What to work on:
Every entry, from the first to the last, should be written out exactly.

Dataset entries
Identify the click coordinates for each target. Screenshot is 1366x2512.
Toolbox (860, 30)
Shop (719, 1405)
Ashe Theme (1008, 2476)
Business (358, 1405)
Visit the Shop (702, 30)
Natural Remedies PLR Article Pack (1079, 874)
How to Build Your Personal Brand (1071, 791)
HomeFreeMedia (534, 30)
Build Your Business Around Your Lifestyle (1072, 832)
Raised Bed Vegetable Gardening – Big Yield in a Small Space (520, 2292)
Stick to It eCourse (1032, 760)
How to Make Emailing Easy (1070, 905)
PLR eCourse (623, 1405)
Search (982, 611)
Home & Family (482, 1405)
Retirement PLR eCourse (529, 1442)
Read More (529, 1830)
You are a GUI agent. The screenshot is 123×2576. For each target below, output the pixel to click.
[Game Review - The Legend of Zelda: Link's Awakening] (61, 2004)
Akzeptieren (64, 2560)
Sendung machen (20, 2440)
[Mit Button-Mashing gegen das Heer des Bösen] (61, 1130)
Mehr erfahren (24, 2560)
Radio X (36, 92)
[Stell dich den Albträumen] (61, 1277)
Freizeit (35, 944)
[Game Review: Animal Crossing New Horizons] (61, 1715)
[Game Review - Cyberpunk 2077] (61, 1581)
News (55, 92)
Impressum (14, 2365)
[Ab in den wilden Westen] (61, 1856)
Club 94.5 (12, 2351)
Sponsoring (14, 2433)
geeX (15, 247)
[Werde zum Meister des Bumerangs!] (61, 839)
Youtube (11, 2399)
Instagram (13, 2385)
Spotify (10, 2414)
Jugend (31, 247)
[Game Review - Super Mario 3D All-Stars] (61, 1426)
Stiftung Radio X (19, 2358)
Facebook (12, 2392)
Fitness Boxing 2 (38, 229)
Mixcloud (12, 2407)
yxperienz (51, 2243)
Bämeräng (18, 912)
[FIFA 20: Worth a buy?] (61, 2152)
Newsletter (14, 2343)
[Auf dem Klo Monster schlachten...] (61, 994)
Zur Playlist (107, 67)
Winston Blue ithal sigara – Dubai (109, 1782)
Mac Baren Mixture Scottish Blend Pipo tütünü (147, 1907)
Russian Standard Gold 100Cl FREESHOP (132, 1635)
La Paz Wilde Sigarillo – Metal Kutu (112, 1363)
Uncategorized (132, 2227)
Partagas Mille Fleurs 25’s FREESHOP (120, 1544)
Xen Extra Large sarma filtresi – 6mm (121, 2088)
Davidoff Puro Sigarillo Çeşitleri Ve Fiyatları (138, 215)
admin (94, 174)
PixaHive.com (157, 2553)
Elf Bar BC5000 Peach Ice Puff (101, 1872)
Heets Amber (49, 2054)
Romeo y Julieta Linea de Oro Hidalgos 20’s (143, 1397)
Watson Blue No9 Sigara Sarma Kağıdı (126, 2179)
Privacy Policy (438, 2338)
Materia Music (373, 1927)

Task output:
Identify the click coordinates for each target. Screenshot is 1366x2512.
Toolbox (860, 30)
Shop (719, 1405)
Ashe Theme (1008, 2476)
Business (358, 1405)
Visit the Shop (702, 30)
Natural Remedies PLR Article Pack (1079, 874)
How to Build Your Personal Brand (1071, 791)
HomeFreeMedia (534, 30)
Build Your Business Around Your Lifestyle (1072, 832)
Raised Bed Vegetable Gardening – Big Yield in a Small Space (520, 2292)
Stick to It eCourse (1032, 760)
How to Make Emailing Easy (1070, 905)
PLR eCourse (623, 1405)
Search (982, 611)
Home & Family (482, 1405)
Retirement PLR eCourse (529, 1442)
Read More (529, 1830)
You are a GUI agent. The screenshot is 123×2576. For each target below, output the pixel to click.
[Game Review - The Legend of Zelda: Link's Awakening] (61, 2004)
Akzeptieren (64, 2560)
Sendung machen (20, 2440)
[Mit Button-Mashing gegen das Heer des Bösen] (61, 1130)
Mehr erfahren (24, 2560)
Radio X (36, 92)
[Stell dich den Albträumen] (61, 1277)
Freizeit (35, 944)
[Game Review: Animal Crossing New Horizons] (61, 1715)
[Game Review - Cyberpunk 2077] (61, 1581)
News (55, 92)
Impressum (14, 2365)
[Ab in den wilden Westen] (61, 1856)
Club 94.5 (12, 2351)
Sponsoring (14, 2433)
geeX (15, 247)
[Werde zum Meister des Bumerangs!] (61, 839)
Youtube (11, 2399)
Instagram (13, 2385)
Spotify (10, 2414)
Jugend (31, 247)
[Game Review - Super Mario 3D All-Stars] (61, 1426)
Stiftung Radio X (19, 2358)
Facebook (12, 2392)
Fitness Boxing 2 (38, 229)
Mixcloud (12, 2407)
yxperienz (51, 2243)
Bämeräng (18, 912)
[FIFA 20: Worth a buy?] (61, 2152)
Newsletter (14, 2343)
[Auf dem Klo Monster schlachten...] (61, 994)
Zur Playlist (107, 67)
Winston Blue ithal sigara – Dubai (109, 1782)
Mac Baren Mixture Scottish Blend Pipo tütünü (147, 1907)
Russian Standard Gold 100Cl FREESHOP (132, 1635)
La Paz Wilde Sigarillo – Metal Kutu (112, 1363)
Uncategorized (132, 2227)
Partagas Mille Fleurs 25’s FREESHOP (120, 1544)
Xen Extra Large sarma filtresi – 6mm (121, 2088)
Davidoff Puro Sigarillo Çeşitleri Ve Fiyatları (138, 215)
admin (94, 174)
PixaHive.com (157, 2553)
Elf Bar BC5000 Peach Ice Puff (101, 1872)
Heets Amber (49, 2054)
Romeo y Julieta Linea de Oro Hidalgos 20’s (143, 1397)
Watson Blue No9 Sigara Sarma Kağıdı (126, 2179)
Privacy Policy (438, 2338)
Materia Music (373, 1927)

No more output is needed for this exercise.